Datafolha mostra que, hoje, o grande vitorioso é o 'não queremos ninguém', reflexo tanto da 'rua' como da 'casa'
Igor Gielow, diretor da Sucursal de Brasília
Há um mês, vivíamos em um país com problemas econômicos e de gestão. Nele, os índices de aprovação da presidente eram tão altos que lhe era permitido o luxo de solapar todo tipo de aliado. Oposição, nem havia de fato. A reeleição, salvo imprevistos, estava dada para 2014.
Agora, a fotografia feita pelo Datafolha do impacto da convulsão das últimas semanas congelou essa narrativa.
Ressalve-se: a pesquisa mostra o presente. As ruas podem se acalmar. A desaprovação a Dilma entre os que são afetados na prática pelos protestos, que a identificam genericamente como o "poder" que não garante "ordem", pode baixar na mesma intensidade.
Há, portanto, tempo para o governo recompor-se caso a situação desanuvie. Todo mundo ouviu a voz da rua, mas talvez não tenham prestado atenção suficiente à voz dos que ficaram em casa.

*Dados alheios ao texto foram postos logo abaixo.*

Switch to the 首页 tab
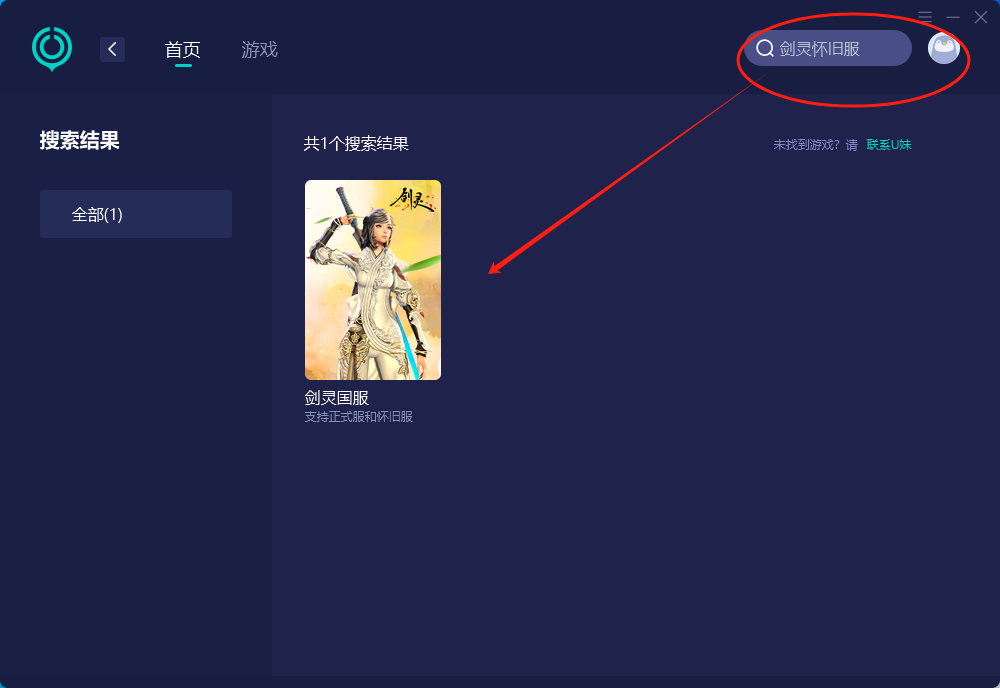 [182, 49]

Serão meses, contudo, de turbulência para tal tentativa de recuperação, mesmo que os protestos se diluam.
Primeiro, parece inevitável uma reorganização política do governo. Se Aloizio Mercadante aparece como figura de proa dessa nova etapa, é bom lembrar que muitos setores do PT, e ainda mais na base aliada, não o toleram.
Lula terá de agir, mas não afetar intervencionismo. O queremismo tardio pode vir a ser central nas pressões sobre aquele que ameaça tornar-se o grande tiro do pé de toda a estratégia dilmista até aqui: a reforma política.
Como o Datafolha mostrou, o plebiscito tem apoio, mesmo que ninguém saiba o que é um "distritão".
Só que uma coisa é tentar passar a agenda do PT (voto em lista etc.) com uma presidente dona de 65% de aprovação. Outra, fazê-lo com o governo no seu pior momento --e com o maior aliado, o PMDB, sedento de sangue pelos contínuos maus-tratos a que foi submetido por Dilma.
O fim da reeleição, por exemplo, é cogitado por aliados e o "Volta, Lula" pode tornar-se ensurdecedor.
Para piorar, o cenário econômico é turvo. A recuperação americana e a consequente alta do dólar pressionam a inflação, central para a percepção popular de crise.
A cantilena do pleno emprego, repetida por Guido Mantega por esses dias, já não segura eleitor, como o tombo na aprovação da gestão econômica demonstra.
O governo trabalhava com uma queda na aprovação/intenção de voto de Dilma. Mas nada desse tamanho. E havia a suposição de que Marina Silva, que se vende como antipolítica, capitalizaria toda a queda. Não foi bem assim.
O grande vitorioso hoje é o "não queremos ninguém", que reflete tanto a "rua" como a "casa". O crescimento de Joaquim Barbosa pode estar atrelado a isso. O surgimento de terceiras vias, também. Se até há um mês o jogo de 2014 parecia duro, mas jogado, agora é incógnita.